* Records supplied *
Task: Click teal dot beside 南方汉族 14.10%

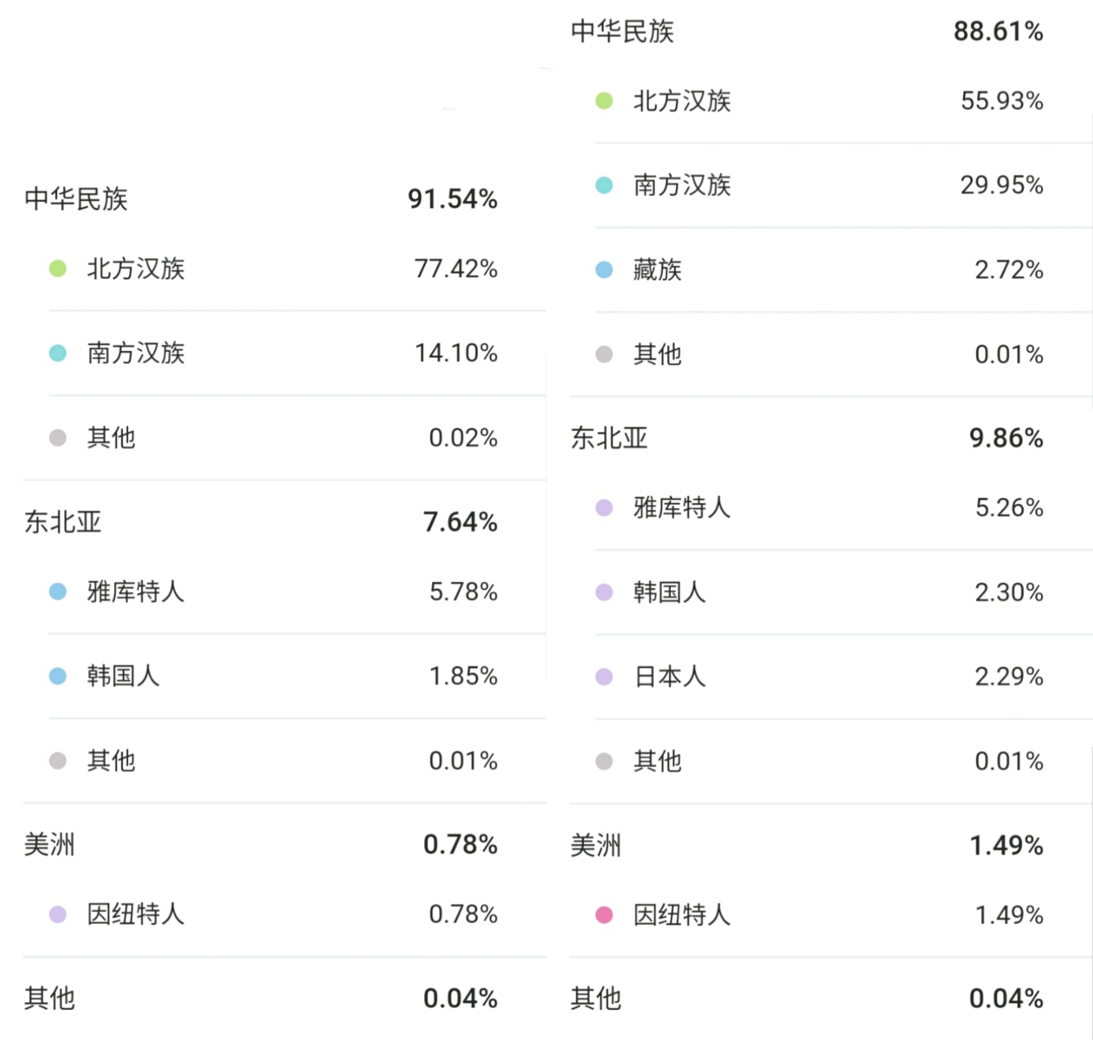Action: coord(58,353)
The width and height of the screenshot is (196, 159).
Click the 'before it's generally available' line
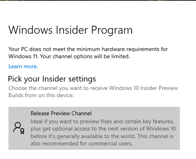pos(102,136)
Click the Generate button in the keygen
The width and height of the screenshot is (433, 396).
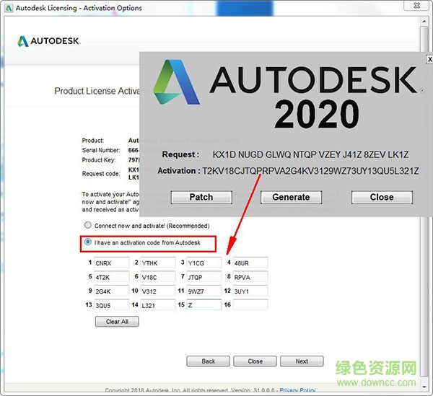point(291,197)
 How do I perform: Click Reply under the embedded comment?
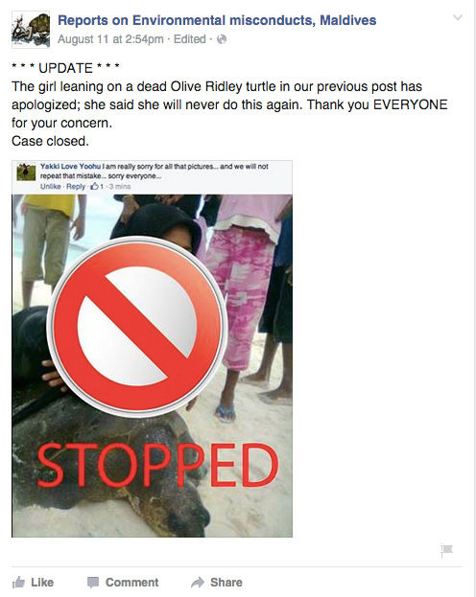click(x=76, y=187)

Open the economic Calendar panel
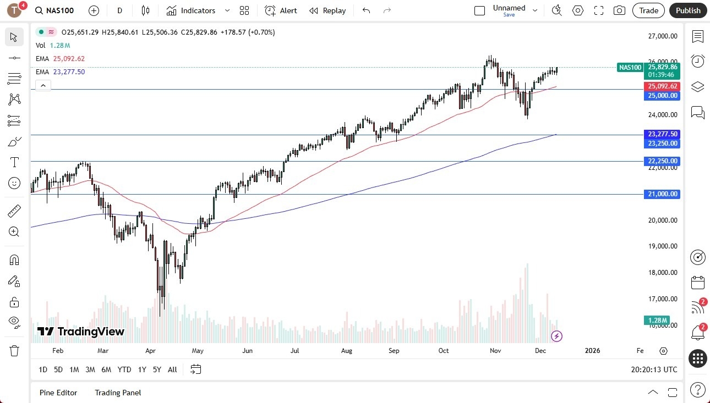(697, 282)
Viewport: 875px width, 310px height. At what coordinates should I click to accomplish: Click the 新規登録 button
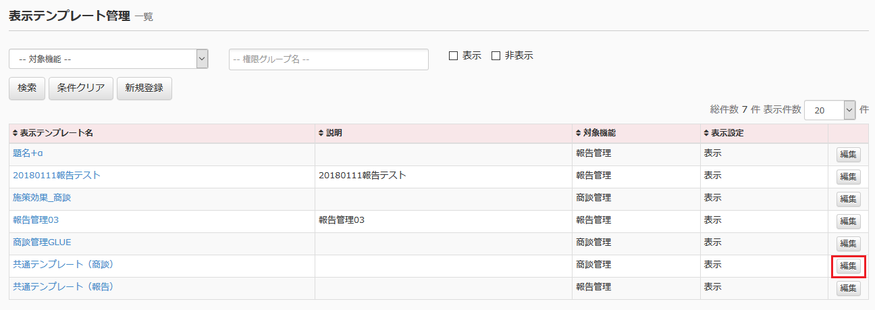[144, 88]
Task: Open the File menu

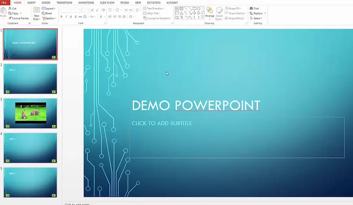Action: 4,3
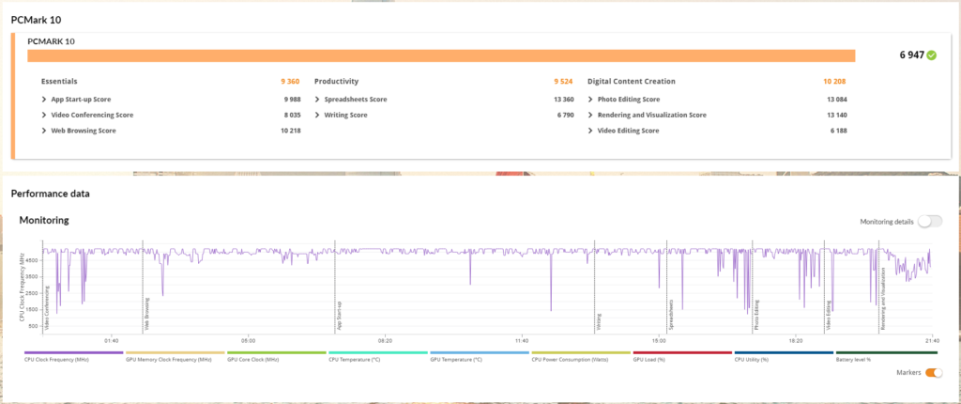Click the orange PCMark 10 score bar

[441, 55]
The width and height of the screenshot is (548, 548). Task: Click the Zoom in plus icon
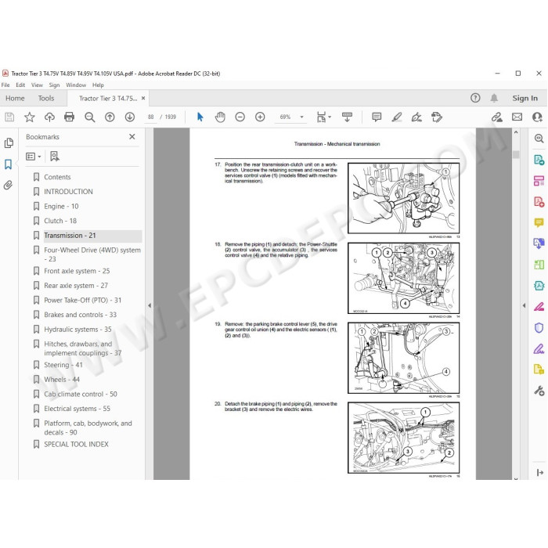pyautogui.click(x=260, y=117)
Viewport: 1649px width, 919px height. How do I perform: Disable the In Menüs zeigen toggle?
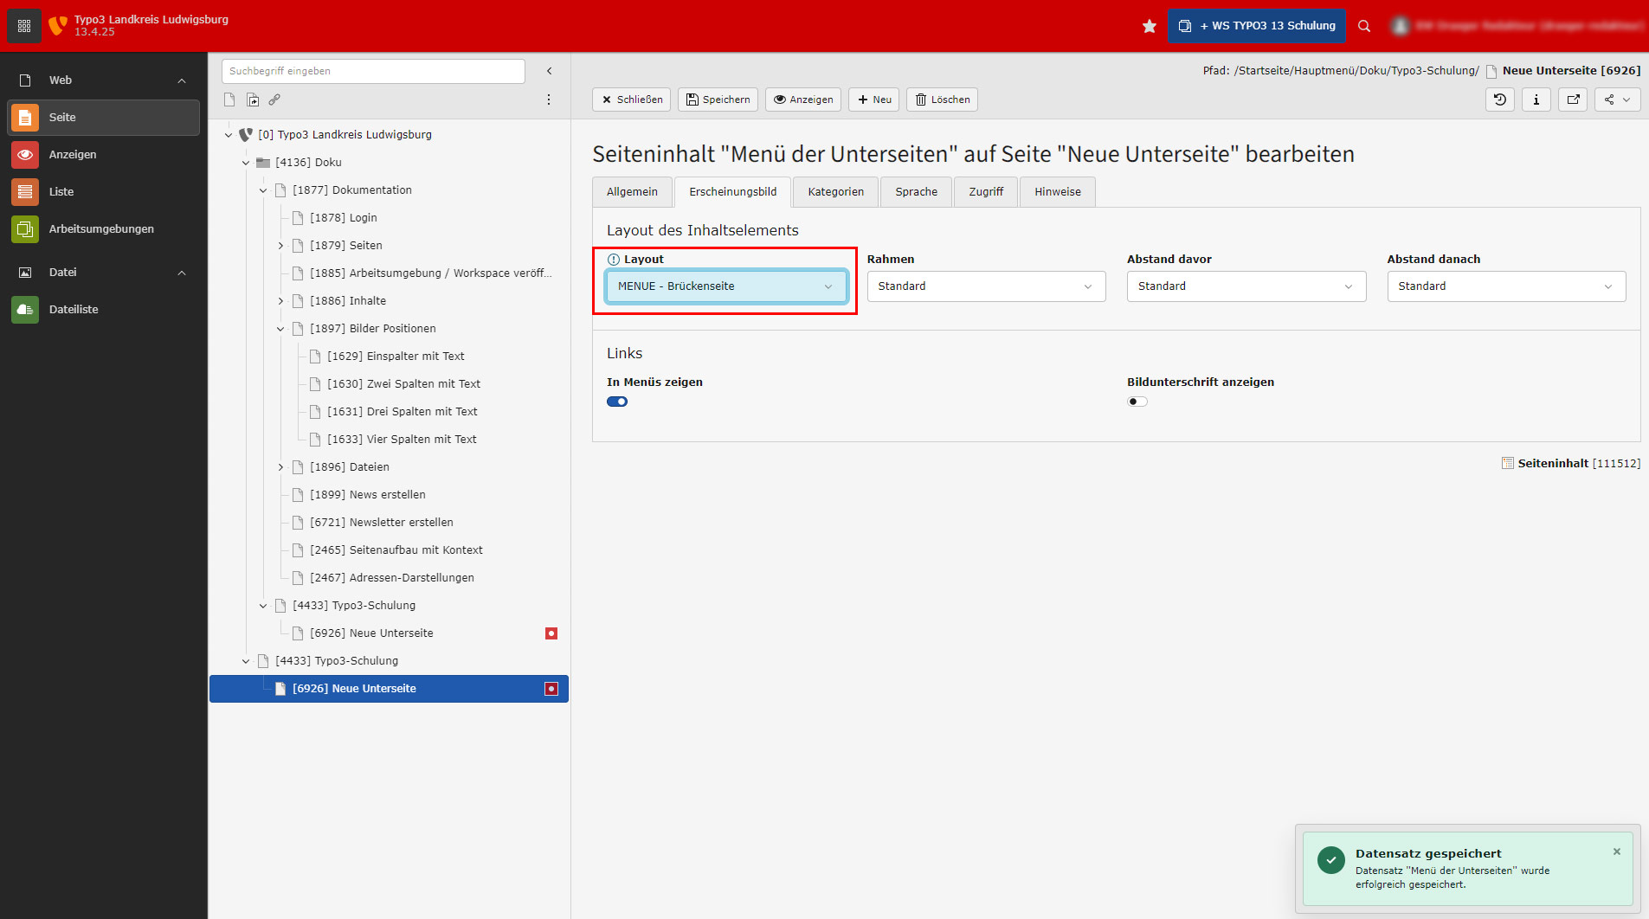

* Set task *
Reproduce the entries word for word, starting at the line containing "Click the Generate button in the keygen" and continuing through the end of the entries, omitting the pictures.

* Worked answer *
Click the Generate button in the keygen
The width and height of the screenshot is (433, 396).
point(291,197)
 How do I perform: Click Reply under the embedded comment?
click(x=76, y=187)

Open the economic Calendar panel
(697, 282)
Viewport: 875px width, 310px height. At what coordinates should I click to accomplish: Click the 新規登録 button
[144, 88]
Task: Open the File menu

Action: 4,3
Click the orange PCMark 10 score bar

[441, 55]
The width and height of the screenshot is (548, 548). Task: Click the Zoom in plus icon
pyautogui.click(x=260, y=117)
Viewport: 1649px width, 919px height. How do I perform: Disable the In Menüs zeigen toggle?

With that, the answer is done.